The change in internal energy (ΔU) represents the total change in energy contained within the system. It is the sum of all possible forms of energy (kinetic and potential) of the molecules, atoms, and subatomic particles within the system. It is a state function, depending only on the initial and final states.

Enthalpy (H) is defined as H = U + PV. It is a state function. Enthalpy was introduced to conveniently handle energy changes for processes occurring at constant pressure, which is a common condition in chemical reactions. The change in enthalpy (ΔH) directly gives the heat exchanged (qₚ) at constant pressure.

The relationship is ΔH = ΔU + Δ(PV). At constant pressure, this simplifies to ΔH = ΔU + PΔV where ΔH is the change in Enthalpy, ΔU is the change in Internal Energy, and PΔV represents the pressure-volume work done by or on the system.

ΔH is equal to the heat absorbed or released (qₚ) only when the process is carried out at constant pressure. This is because, by definition, ΔH = qₚ.

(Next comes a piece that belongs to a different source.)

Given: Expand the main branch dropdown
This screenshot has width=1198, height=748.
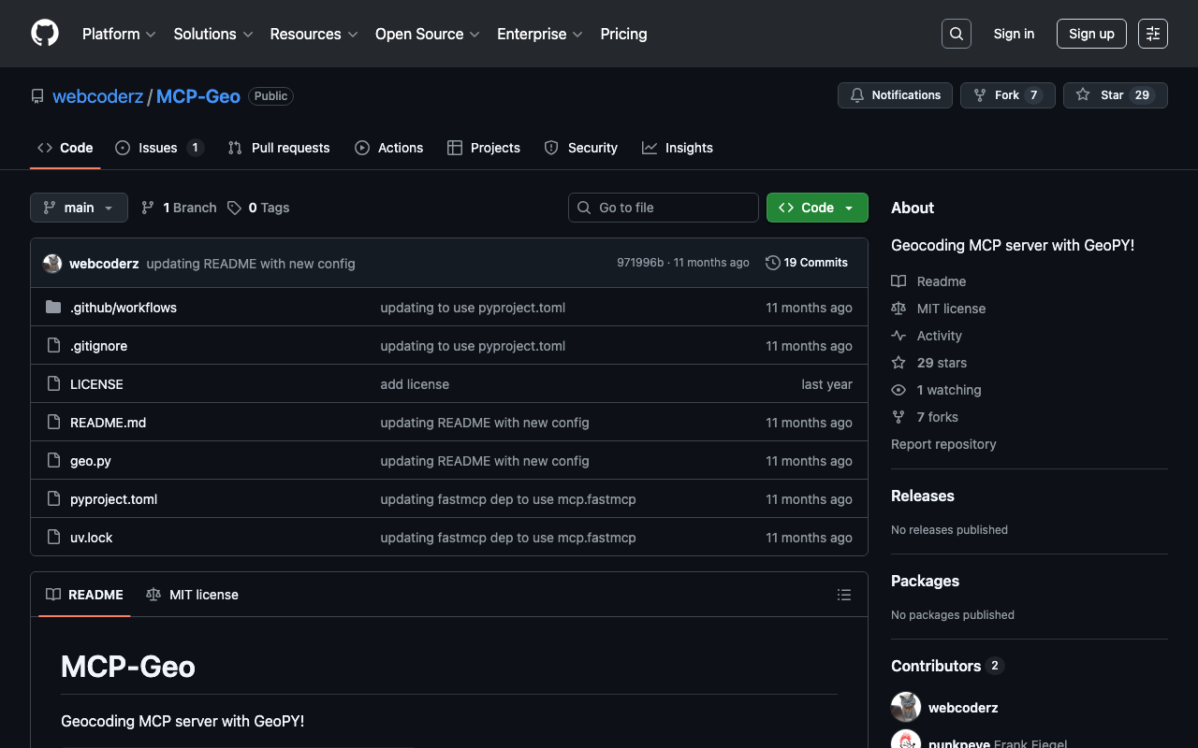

In a sealed, rigid container, the volume is constant (ΔV = 0). Therefore, no pressure-volume work (PΔV) is done. According to the first law of thermodynamics (ΔU = q + w), and with w = -PΔV = 0, it follows that ΔU = qᵥ. The heat exchanged at constant volume equals the change in internal energy.

A bomb calorimeter has a strong, sealed container (the bomb) that does not allow any change in volume during the combustion reaction. Therefore, it is a constant-volume apparatus. It directly measures the heat change at constant volume (qᵥ), which is equal to the change in internal energy, ΔU.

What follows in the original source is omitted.